Offshore Loophole Got Snuck Back in Tax Extenders Bill Behind Closed Doors

Media Contacts
Dan Smith


Statement of U.S. PIRG Tax and Budget Advocate Dan Smith on Senate Finance Chairman Ron Wyden (D-OR)’s modified mark of the “tax extenders” bill. The committee will mark up this legislation at 10am this morning.

 “After Chairman Wyden took the bold step of striking an egregious offshore tax loophole from his proposed tax extenders bill, it found its way back in with no public debate. The Controlled Foreign Corporation (CFC) Look Through Rule lets multinational giants avoid U.S. taxes by booking profits to shell companies in tax havens like the Cayman Islands. Nixing this loophole would have saved taxpayers over $2 billion over the course of the next two years.

 “Corporations hardly take this prized loophole for granted and no doubt mounted a furious push to add it back in the bill. A new report released by Americans for Tax Fairness and Public Campaign found that there are 1,359 lobbyists who have lobbied on the tax extenders package that includes the CFC Look Through Rule.

“The Senate Finance Committee squandered a unique opportunity to stand with regular taxpayers who can’t marshal armies of lawyers and lobbyists to bend the tax code to their whim. Unfortunately, they caved to special interest pressure.

“When big multinationals use offshore loopholes to dodge taxes, average taxpayers and small business owners are the ones to foot the bill, coping with cuts to public programs, higher taxes, or a larger deficit.

 “We’re encouraged that an amendment to strike this loophole has been filed by Senator Brown (D-OH), and we hope the committee will do right by taxpayers and strike it once again.
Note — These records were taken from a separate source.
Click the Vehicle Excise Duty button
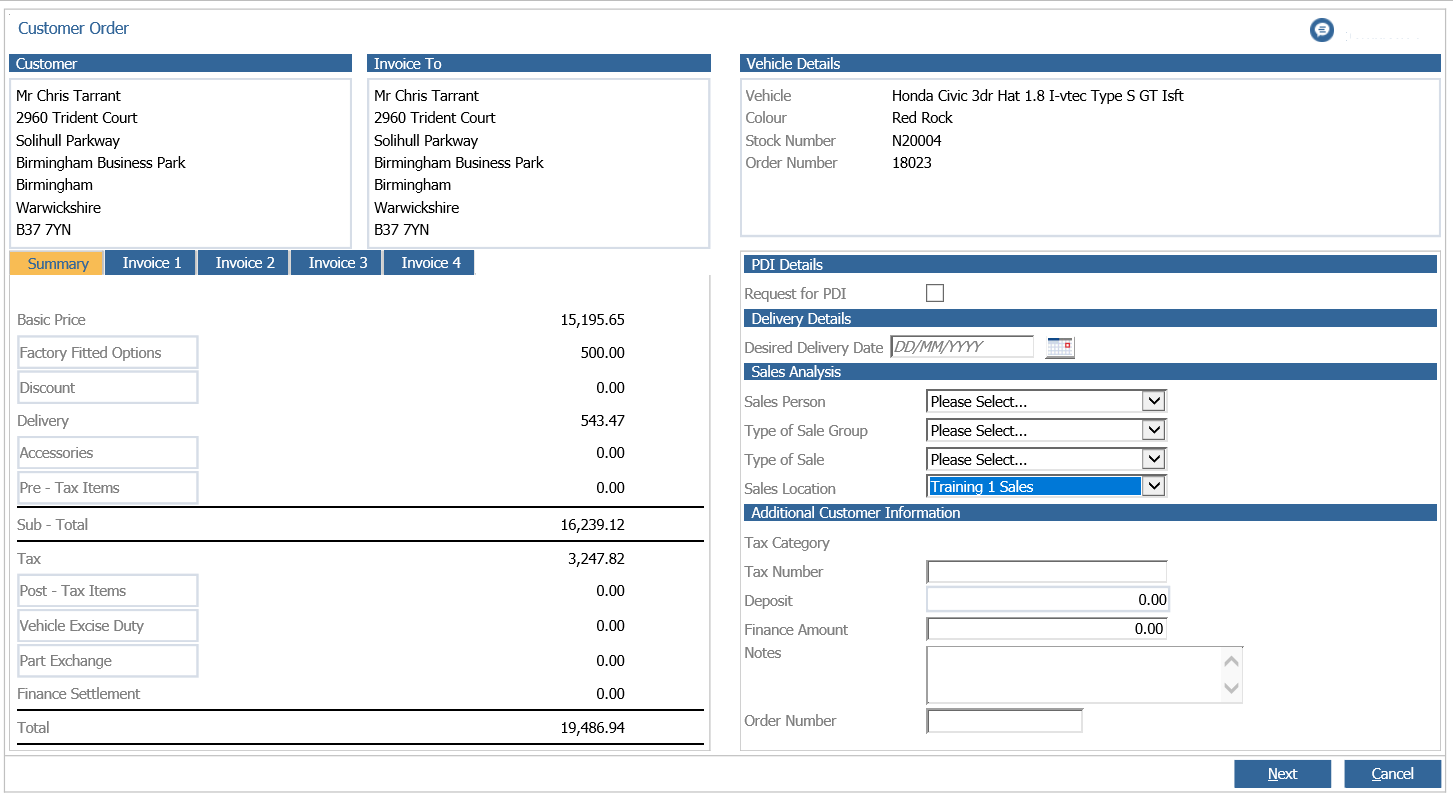Viewport: 1453px width, 794px height. coord(108,626)
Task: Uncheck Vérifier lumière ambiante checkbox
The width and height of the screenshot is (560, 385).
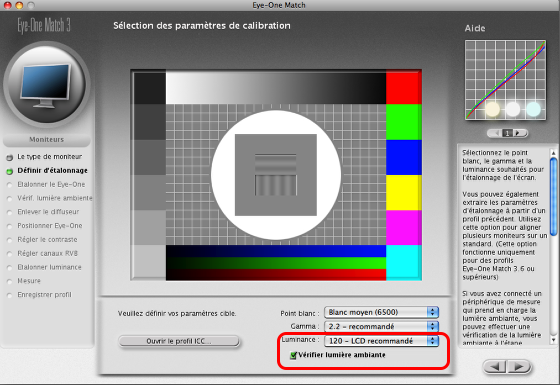Action: 293,355
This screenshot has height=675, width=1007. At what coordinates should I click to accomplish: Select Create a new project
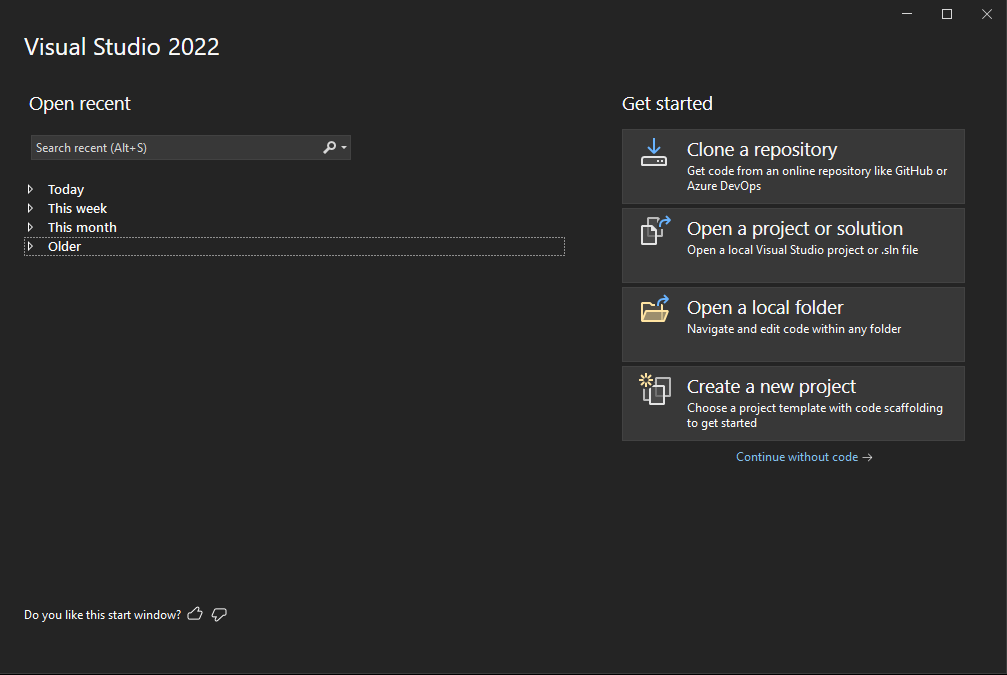coord(793,402)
Close scrutiny reveals that the CFC look through rule serves only one purpose: letting a handful of giant multinationals use sham subsidiaries in tax havens to shirk their tax responsibilities.

“If the Senate Finance Committee keeps this in the bill, it will cast an ominous shadow on what a future comprehensive tax reform would look like for average taxpayers and small business owners.”